PAGE EXTRACT -

★ ★ ★ ★ ★ ★ ★

Peter Japsen1, Johan M. Bonow1. Paul F. Green2, Peter R. Cobbold3, Dario Chiossi4, Ragnhild Lilletveit5, Luciano P. Magnavita6, and Augusto Pedreira7

1Geological Survey of Denmark and Greenland (GEUS), Øster Voldgade 10, 1350 Copenhagen, Denmark,;

2Geotrack International, 37 Melville Road, Brunswick West, Victoria 3055, Australia,

3Géosciences (UMR6118), CNRS et Université de Rennes1, 35042 Rennes, France,

4Statoil do Brasil, Praia de Botafoga 300, 22250-040 Rio de Janeiro, Brazil

5Statoil Angola Team, Grenseveien 21, 4035 Stavanger, Norway

6Petrobras, Av. República do Chile 330, Rio de Janeiro, 20031-170, Brazil

7Geological Survey of Brazil (CPRM), Av. Ulysses Guimaraes 2862, Salvador, 41213-000, Brazil


This webpage is a summary of: Japsen, P., Bonow, J.M., Green, P.F., Cobbold, P.R., Chiossi, D., Lilletveit, R., Magnavita, L.P., Pedreira, A.J., 2012. Episodic burial and exhumation history of NE Brazil after opening of the South Atlantic. Geol. Soc. Am. Bulletin., in press.


Post-rift burial and exhumation and formation of elevated peneplains

Landscapes along the Atlantic margin of NE Brazil are in many respects similar to those along other elevated, passive continental margins around the world, including West Greenland, Scandinavia and SE Australia (cf. Ollier & Pain, 1997; Lidmar-Bergström et al., 2000; Bonow et al., 2006a, b; Japsen et al., in press). Common characteristics are high-level, low-relief plateaus cut by deeply incised valleys, Mesozoic-Cenozoic rift systems along the coast where erosional unconformities commonly truncate a tilted, post-rift sequence, and a transition from continental to oceanic crust offshore. In NE Brazil the plateaus reach more than 1 km above sea level (asl) and they are in many places separated by escarpments from low-level, low-relief surfaces below 500 m asl (Figure 1).

Figure 1. Altitude in NE Brazil between two plateaus (Chapada Diamantina in north and Planalto da Conquista in south) with interpretation of two peneplains, the Higher Surface and the Lower Surface, HS and LS. LS is between 300 to 400 m asl. and dips slightly eastwards. Sharp, erosional, winding escarpment separates LS from HS. HS is particularly well preserved on Planalto da Conquista (c. 900 m asl). Within the frame of the map, HS covers an area of c. 18,000 km2. HS is also clearly defined on Chapada Diamantina (c. 1200 m asl). The presence of elevated peneplains along passive, continental margins is an important constraint for any model of the post-rift development of such margins. Click here or on figure for enlargement.

★ ★ ★ ★ ★ ★ ★

SUPPLIED INFORMATION -
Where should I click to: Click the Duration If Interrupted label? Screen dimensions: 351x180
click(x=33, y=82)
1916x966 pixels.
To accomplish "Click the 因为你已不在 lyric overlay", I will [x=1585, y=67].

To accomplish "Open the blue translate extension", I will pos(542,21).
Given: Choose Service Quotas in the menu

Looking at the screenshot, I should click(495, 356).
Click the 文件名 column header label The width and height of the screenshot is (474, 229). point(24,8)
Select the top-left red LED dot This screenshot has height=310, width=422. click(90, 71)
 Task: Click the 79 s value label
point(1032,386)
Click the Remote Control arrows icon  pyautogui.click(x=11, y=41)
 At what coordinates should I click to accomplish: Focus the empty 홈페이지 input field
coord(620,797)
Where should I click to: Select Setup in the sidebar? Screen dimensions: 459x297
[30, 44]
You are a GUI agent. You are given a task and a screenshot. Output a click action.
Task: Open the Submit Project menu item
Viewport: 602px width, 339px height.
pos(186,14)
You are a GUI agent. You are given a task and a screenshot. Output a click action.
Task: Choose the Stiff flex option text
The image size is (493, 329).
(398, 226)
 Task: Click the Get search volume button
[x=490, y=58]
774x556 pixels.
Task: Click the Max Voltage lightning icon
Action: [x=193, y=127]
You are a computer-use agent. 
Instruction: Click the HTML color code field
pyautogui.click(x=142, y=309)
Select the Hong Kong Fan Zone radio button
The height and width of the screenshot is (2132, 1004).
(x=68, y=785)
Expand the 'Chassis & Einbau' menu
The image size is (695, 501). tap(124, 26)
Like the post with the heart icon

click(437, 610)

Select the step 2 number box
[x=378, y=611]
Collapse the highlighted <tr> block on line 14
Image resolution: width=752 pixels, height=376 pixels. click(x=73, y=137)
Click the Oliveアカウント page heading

★ ★ ★ ★ ★ ★ ★

WHAT IS ASKED -
**A.** Reproduce the part of the NE Brazil geology summary starting at "4Statoil do Brasil, Praia" and ending at "Bulletin., in press.".
**B.** In the NE Brazil geology summary, roughly how large an area does the Higher Surface cover within the frame of the map?

SOLUTIONS TO THE TASKS -
**A.**
4Statoil do Brasil, Praia de Botafoga 300, 22250-040 Rio de Janeiro, Brazil

5Statoil Angola Team, Grenseveien 21, 4035 Stavanger, Norway

6Petrobras, Av. República do Chile 330, Rio de Janeiro, 20031-170, Brazil

7Geological Survey of Brazil (CPRM), Av. Ulysses Guimaraes 2862, Salvador, 41213-000, Brazil


This webpage is a summary of: Japsen, P., Bonow, J.M., Green, P.F., Cobbold, P.R., Chiossi, D., Lilletveit, R., Magnavita, L.P., Pedreira, A.J., 2012. Episodic burial and exhumation history of NE Brazil after opening of the South Atlantic. Geol. Soc. Am. Bulletin., in press.

**B.** About 18,000 km2.